Tuesday, August 3, 2010

Tolerance

What is it?
We need to clarify our ideas concerning this important subject. What is tolerance? The word “tolerance” derives from the Latin verb tolare, which means to bear, to endure, to put up with. The object of tolerance, that which is borne or endured or put up with, is invariably something negative. We speak, for example, of people who have a low tolerance for distractions, meaning that they are easily distracted. Or, to cite another example, the physiologists tell us that women, on average, have a higher tolerance for physical pain than do men, meaning that they can put up with pain better than can men.

Now, the thing to note about tolerance is that, just as such, it has no immediate moral dimension to it. The inability to tolerate distractions may be simply a matter of natural temperament, and the ability to tolerate pain can be explained in terms of one’s physical make-up, things over which a person has no direct control. Whether or not tolerance takes on a virtuous character very much depends on its being an attitude which is deliberately assumed.
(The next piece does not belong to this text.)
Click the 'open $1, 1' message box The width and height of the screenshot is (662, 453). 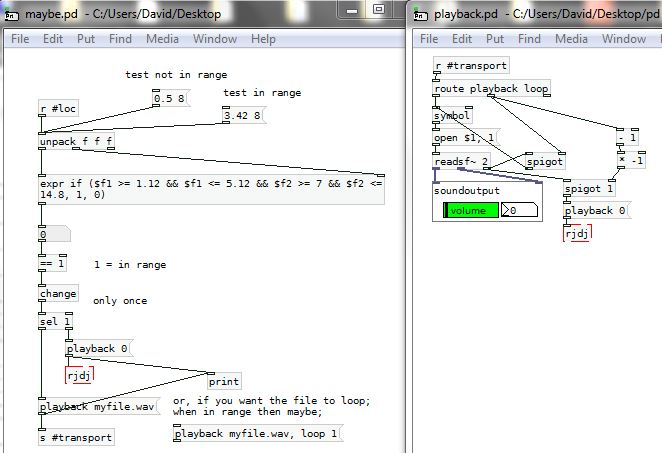[465, 137]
To the best of my knowledge, St. Thomas never regards tolerance, just as such, as a moral virtue. It would seem that the actual moral virtue that tolerance comes closest to is patience. The virtue of patience, unlike tolerance, is not the mere enduring of something difficult or painful, but it is doing so for a higher end. Saint Thomas teaches that patience represents a conscious, willed effort to preserve a rational good in the face of sorrow. The patient person puts up with difficulties for the sake of a good that transcends those difficulties. So, we take note of the fact that the saints are always patient, because they bear all the crosses that are sent to them for the supreme good which is the love of God.

Is it ever permissible to tolerate things which are not merely negative but positively evil? Not only is it permissible, sometimes it is unavoidable. There are certain circumstances in which particular evils must be put up with, and this is because any attempt to get rid of them would very likely only give rise to yet greater evils, and our second state will be worse than the first. But such circumstances should be considered exceptional, and the salient point to stress here is that to tolerate evil in such circumstances does not at all mean to approve of it. The evil is simply “put up with,” borne, as a painful presence which, if it were possible to do so, one would promptly take action to get rid of it.